[ACTIVITY]: Only the lines below between the ones containing "Kreni Zdravo (195, 2547)" and "Oglašavanje i marketing (213, 2563)", inclusive, are to be reproduced, each exactly as it stands.

[WORKING DATA]:

↓

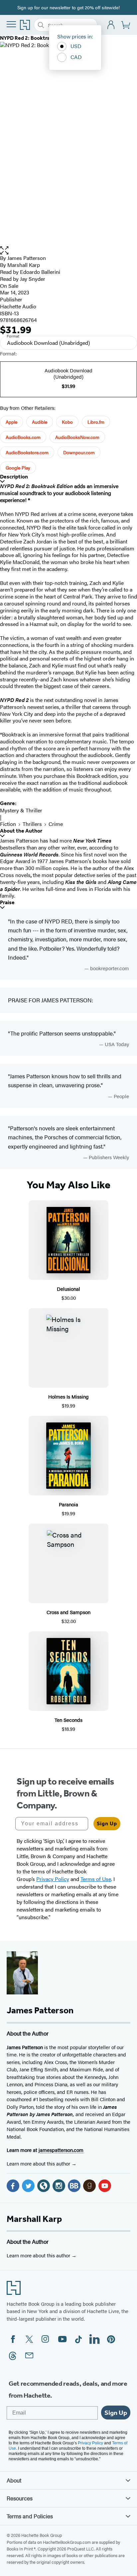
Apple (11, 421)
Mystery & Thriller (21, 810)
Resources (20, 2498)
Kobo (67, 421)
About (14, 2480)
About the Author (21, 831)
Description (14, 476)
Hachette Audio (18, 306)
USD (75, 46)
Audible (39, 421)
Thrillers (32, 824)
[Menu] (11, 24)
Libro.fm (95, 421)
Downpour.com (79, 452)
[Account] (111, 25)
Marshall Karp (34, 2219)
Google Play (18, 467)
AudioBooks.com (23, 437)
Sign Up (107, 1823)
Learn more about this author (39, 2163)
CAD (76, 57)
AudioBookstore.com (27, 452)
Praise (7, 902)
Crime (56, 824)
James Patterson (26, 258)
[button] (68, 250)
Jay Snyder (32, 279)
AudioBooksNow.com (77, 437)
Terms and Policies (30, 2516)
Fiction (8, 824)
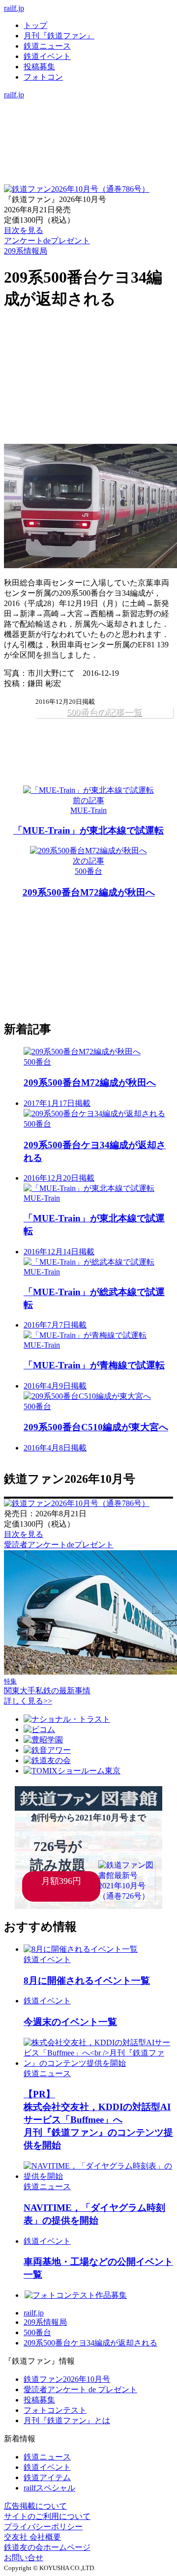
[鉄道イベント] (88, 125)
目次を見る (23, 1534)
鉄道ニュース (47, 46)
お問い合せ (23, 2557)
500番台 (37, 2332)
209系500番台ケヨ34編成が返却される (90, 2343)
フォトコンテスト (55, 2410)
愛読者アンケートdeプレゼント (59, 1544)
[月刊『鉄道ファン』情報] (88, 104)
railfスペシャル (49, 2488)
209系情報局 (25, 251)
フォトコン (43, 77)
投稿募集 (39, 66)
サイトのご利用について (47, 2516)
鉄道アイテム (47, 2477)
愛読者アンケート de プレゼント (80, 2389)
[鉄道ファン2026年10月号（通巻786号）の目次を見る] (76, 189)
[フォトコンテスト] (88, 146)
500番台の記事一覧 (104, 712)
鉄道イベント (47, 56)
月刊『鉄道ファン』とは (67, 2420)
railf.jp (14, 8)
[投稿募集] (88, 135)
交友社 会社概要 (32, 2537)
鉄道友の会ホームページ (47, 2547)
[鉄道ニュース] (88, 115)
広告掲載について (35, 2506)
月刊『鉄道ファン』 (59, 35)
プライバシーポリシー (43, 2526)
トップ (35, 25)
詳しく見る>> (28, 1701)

↑
↓

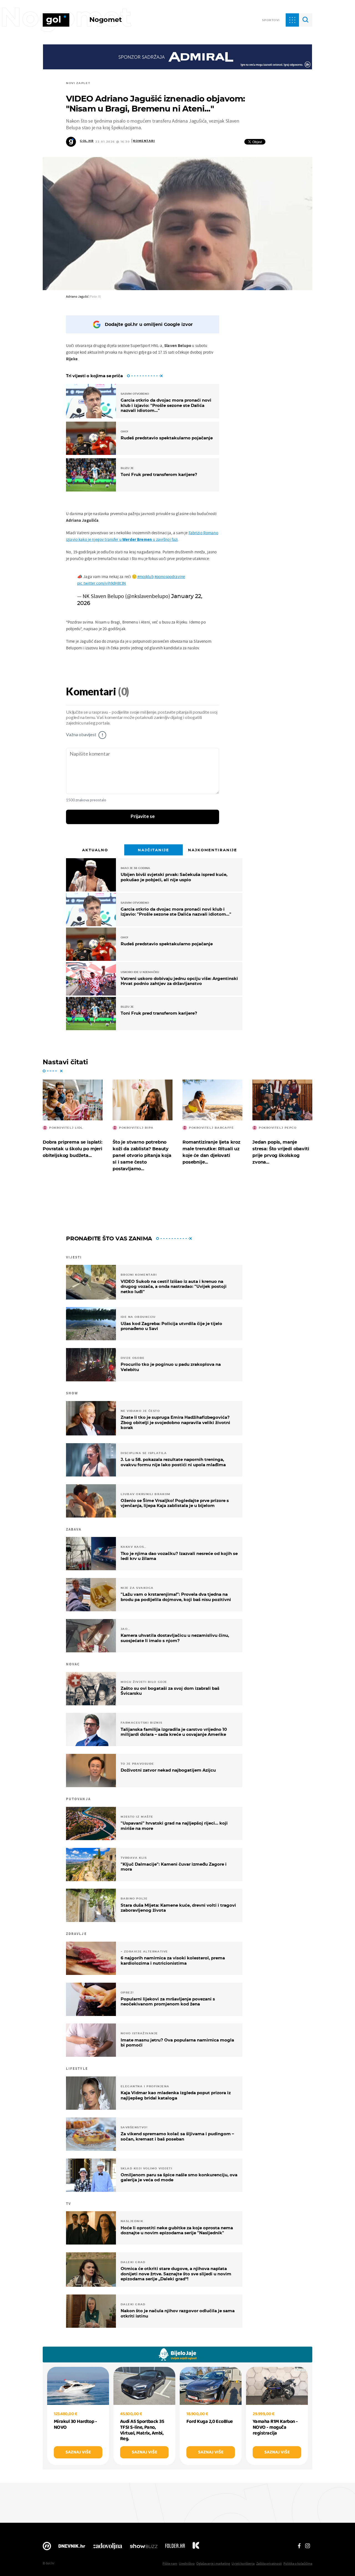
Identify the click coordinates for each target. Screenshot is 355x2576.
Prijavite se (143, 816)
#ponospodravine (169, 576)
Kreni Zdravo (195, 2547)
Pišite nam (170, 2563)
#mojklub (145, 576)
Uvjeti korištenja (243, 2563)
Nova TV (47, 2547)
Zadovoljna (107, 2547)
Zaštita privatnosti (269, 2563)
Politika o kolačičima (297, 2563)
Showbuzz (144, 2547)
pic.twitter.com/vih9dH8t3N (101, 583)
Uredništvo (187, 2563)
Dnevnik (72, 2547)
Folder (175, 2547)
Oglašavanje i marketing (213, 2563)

↑
↓

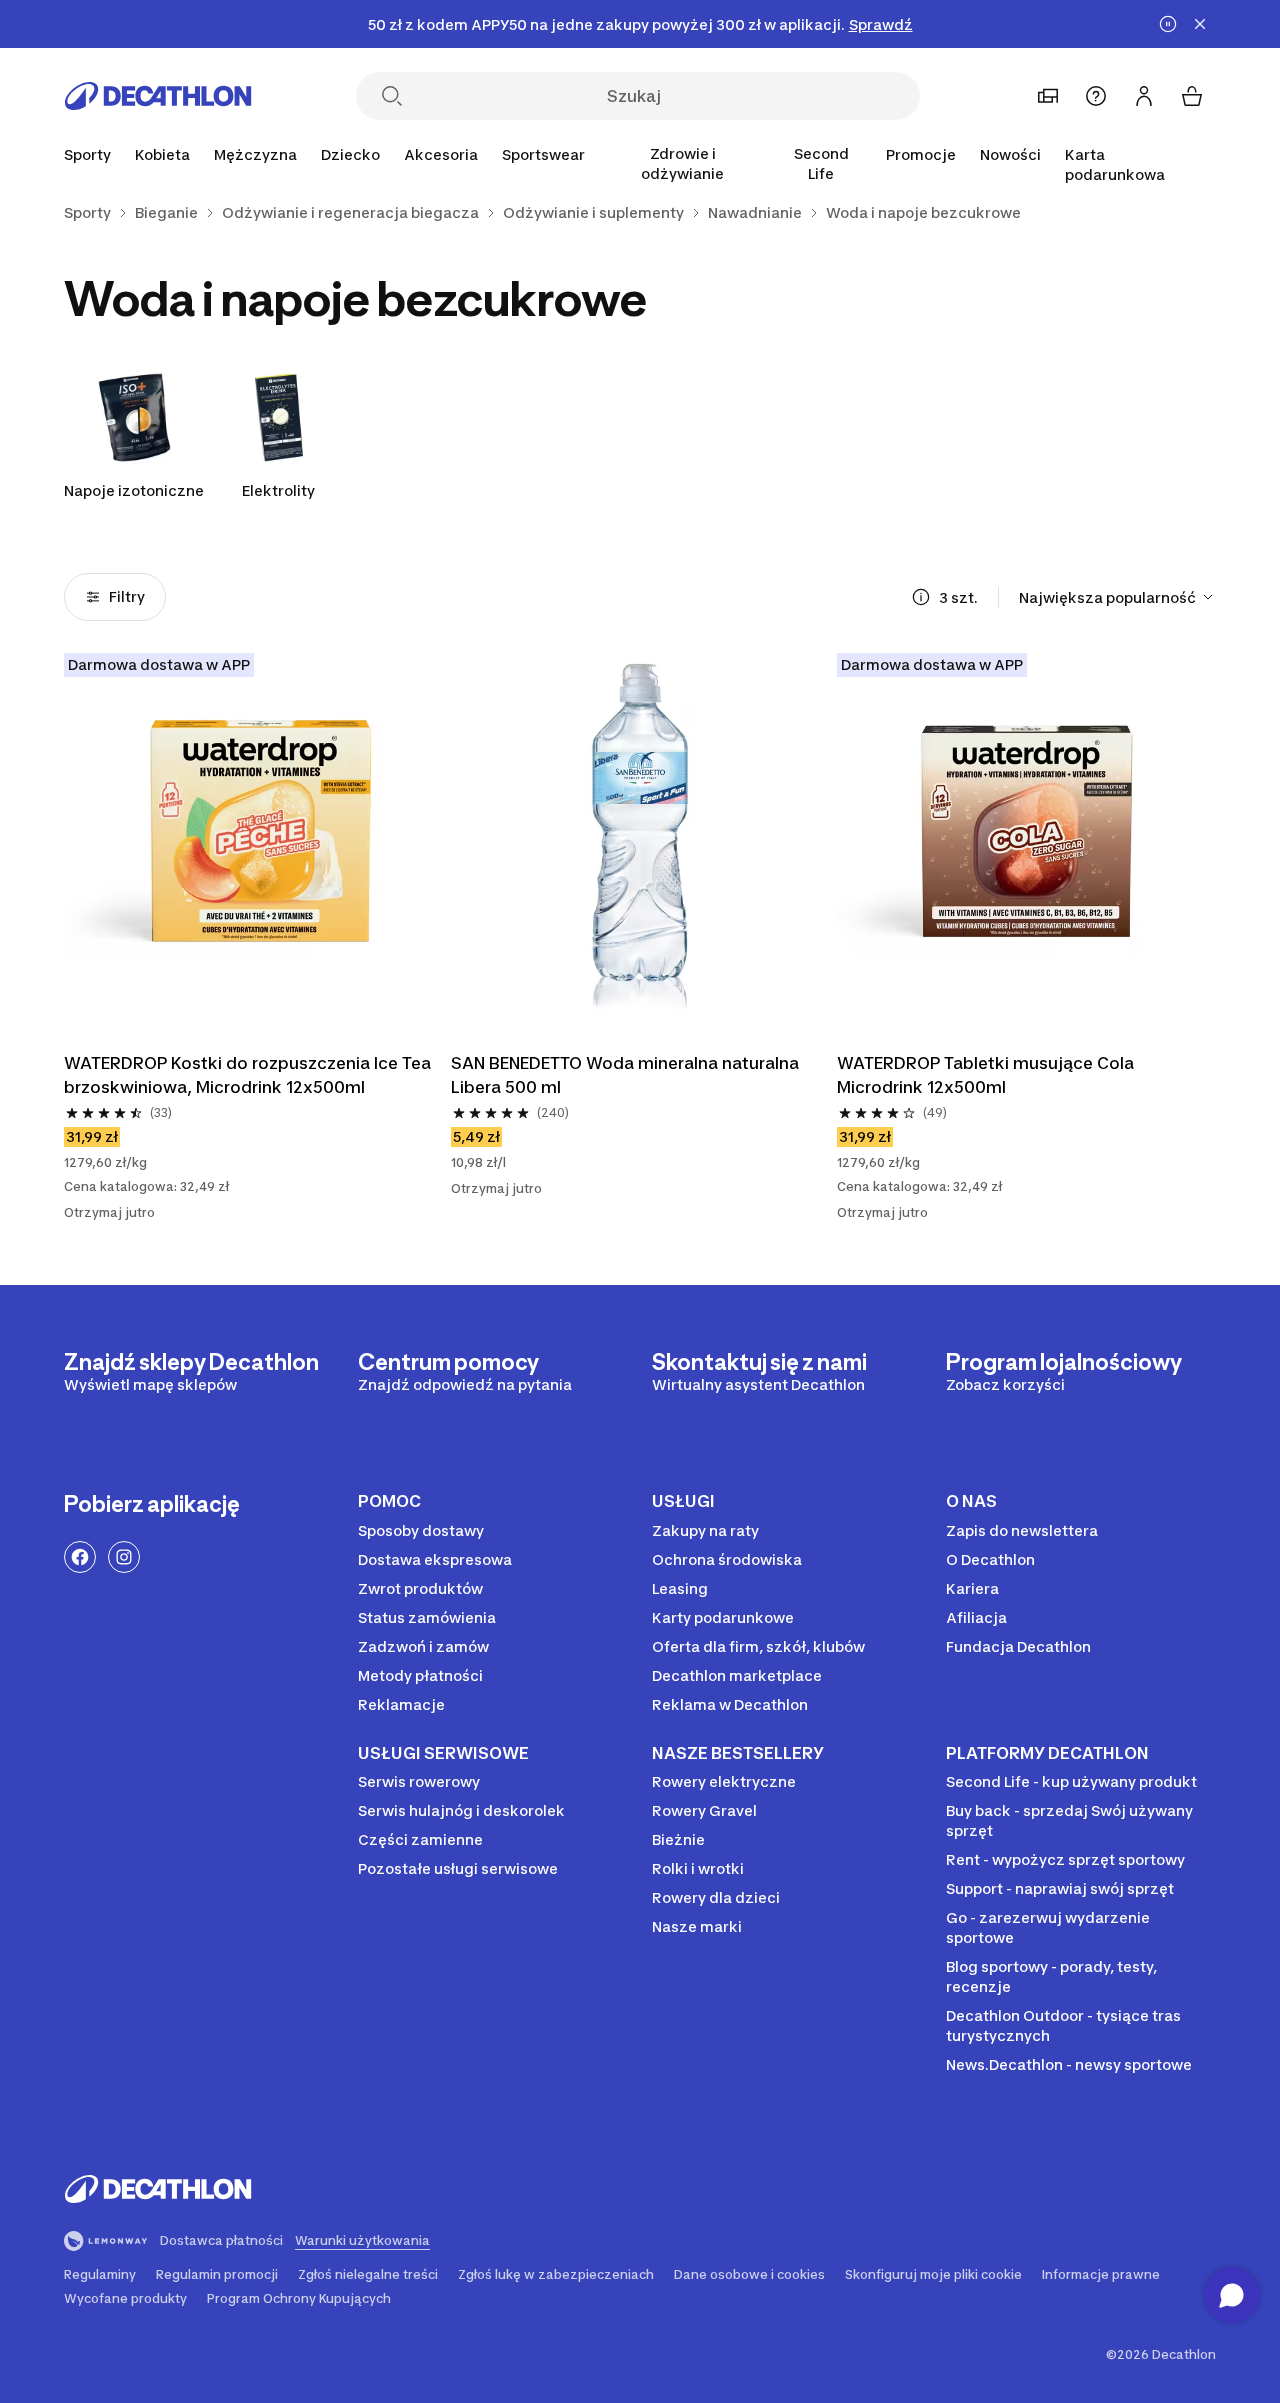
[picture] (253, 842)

↑

[WRITTEN RESPONSE]:
Kreni Zdravo (195, 2547)
Pišite nam (170, 2563)
#mojklub (145, 576)
Uvjeti korištenja (243, 2563)
Nova TV (47, 2547)
Zadovoljna (107, 2547)
Zaštita privatnosti (269, 2563)
Politika o kolačičima (297, 2563)
Showbuzz (144, 2547)
pic.twitter.com/vih9dH8t3N (101, 583)
Uredništvo (187, 2563)
Dnevnik (72, 2547)
Folder (175, 2547)
Oglašavanje i marketing (213, 2563)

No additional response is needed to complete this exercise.